### What to work on
What's needed is an exact copy of the lines from the one that contains "You are a GUI" to the end of the data below, leaving the pictures out.

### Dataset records
%%
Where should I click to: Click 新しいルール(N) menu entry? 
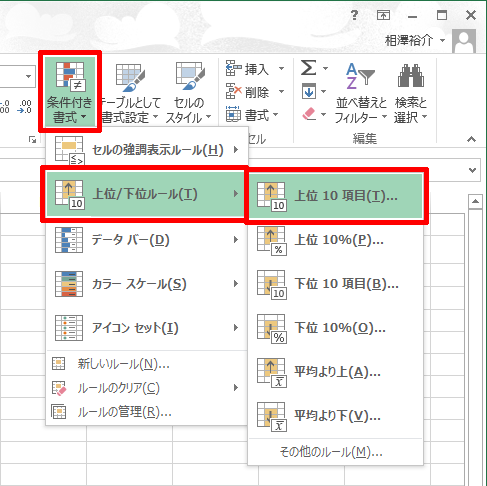[x=146, y=364]
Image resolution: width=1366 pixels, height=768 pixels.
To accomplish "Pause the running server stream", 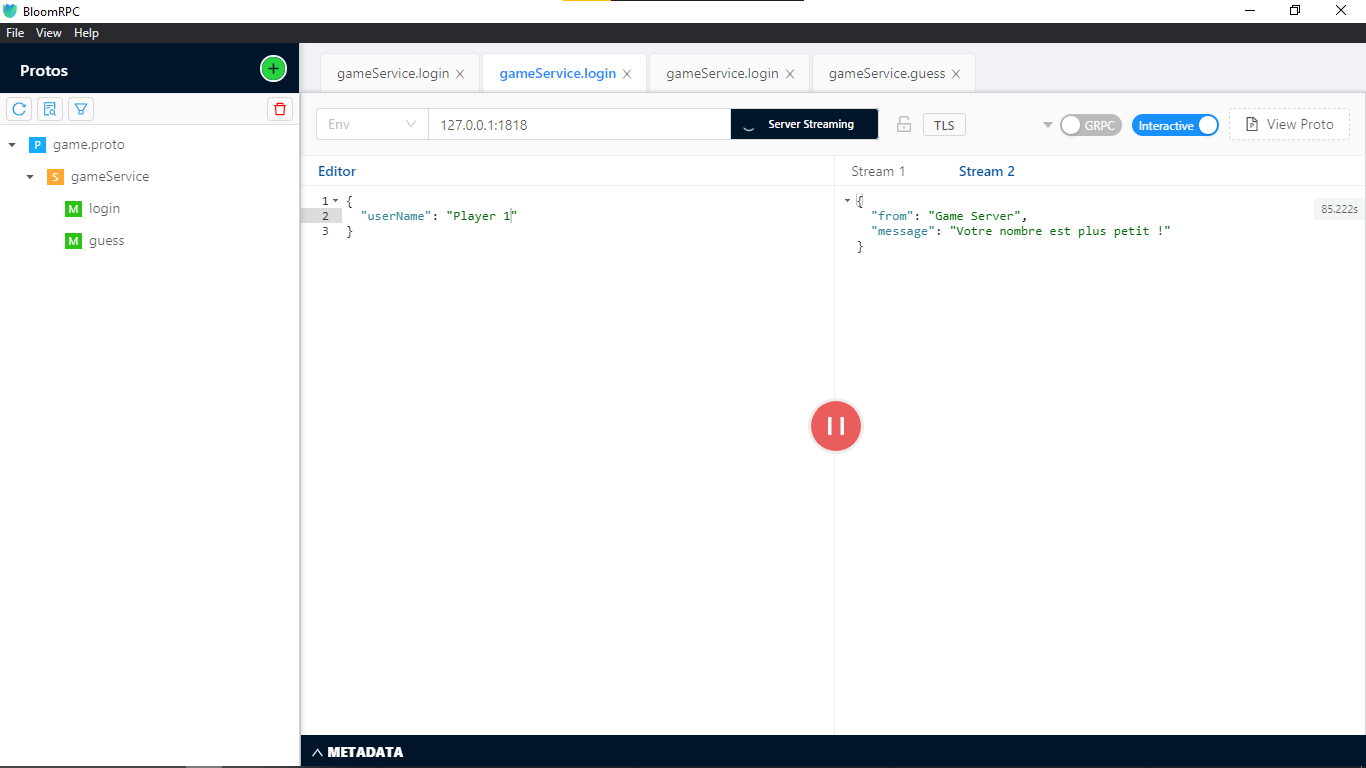I will tap(835, 426).
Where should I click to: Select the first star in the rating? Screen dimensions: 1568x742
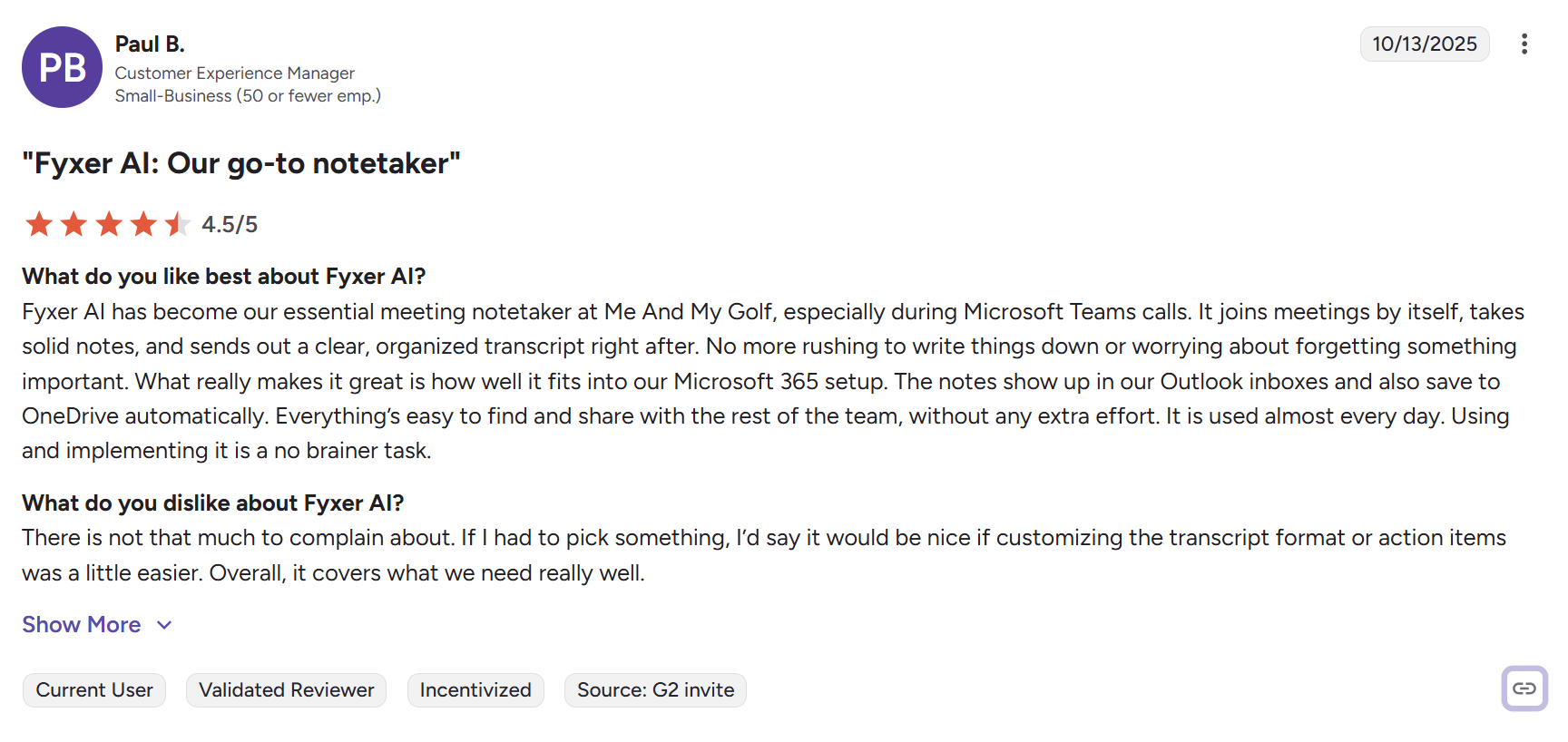click(39, 223)
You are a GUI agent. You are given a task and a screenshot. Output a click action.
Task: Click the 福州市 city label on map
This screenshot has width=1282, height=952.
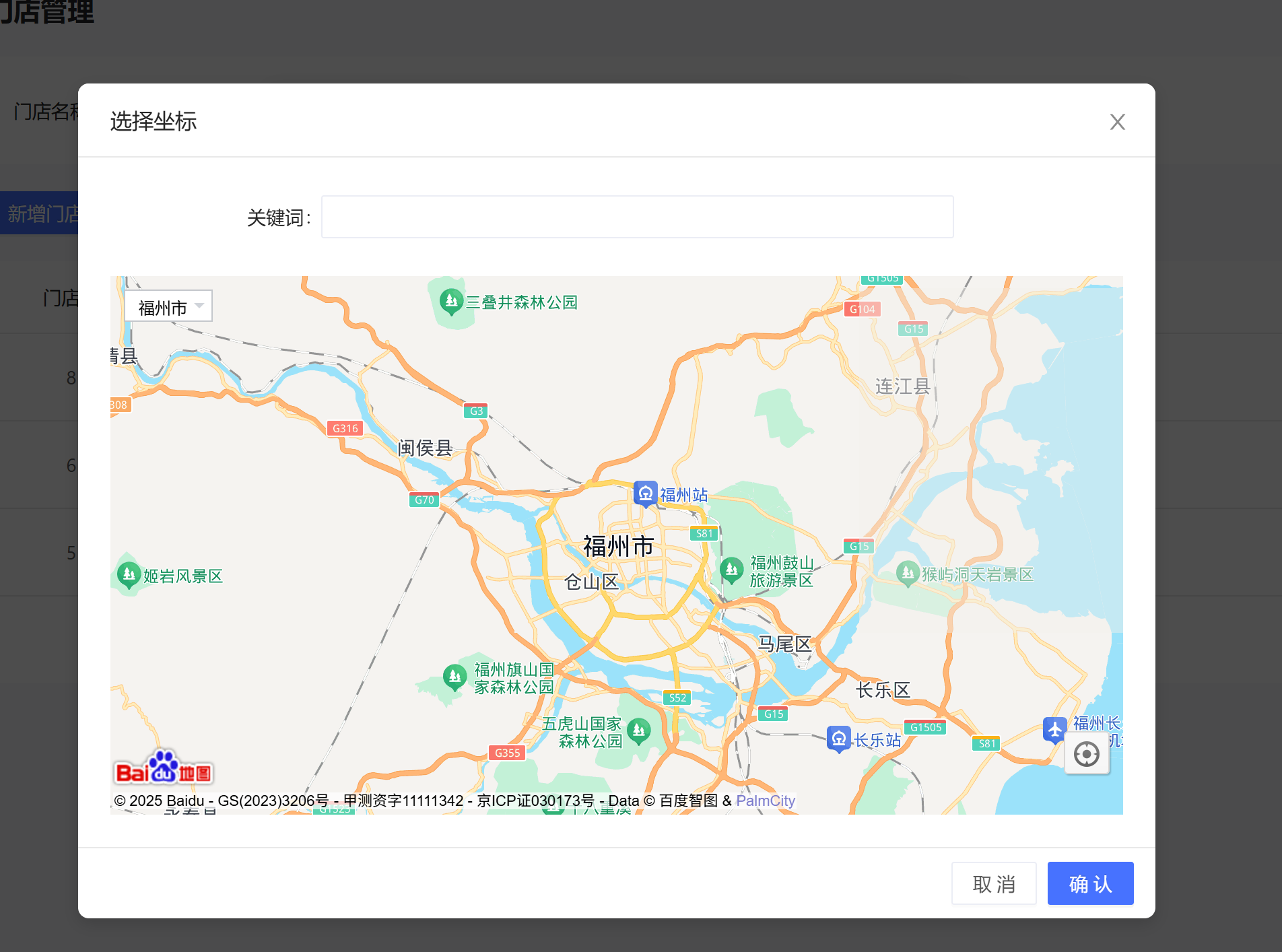coord(618,546)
%%
### Solution to the exercise
You are a GUI agent. You are given a task and a screenshot. Output a click action.
Task: Click the 福州市 city label on map
This screenshot has width=1282, height=952.
coord(618,546)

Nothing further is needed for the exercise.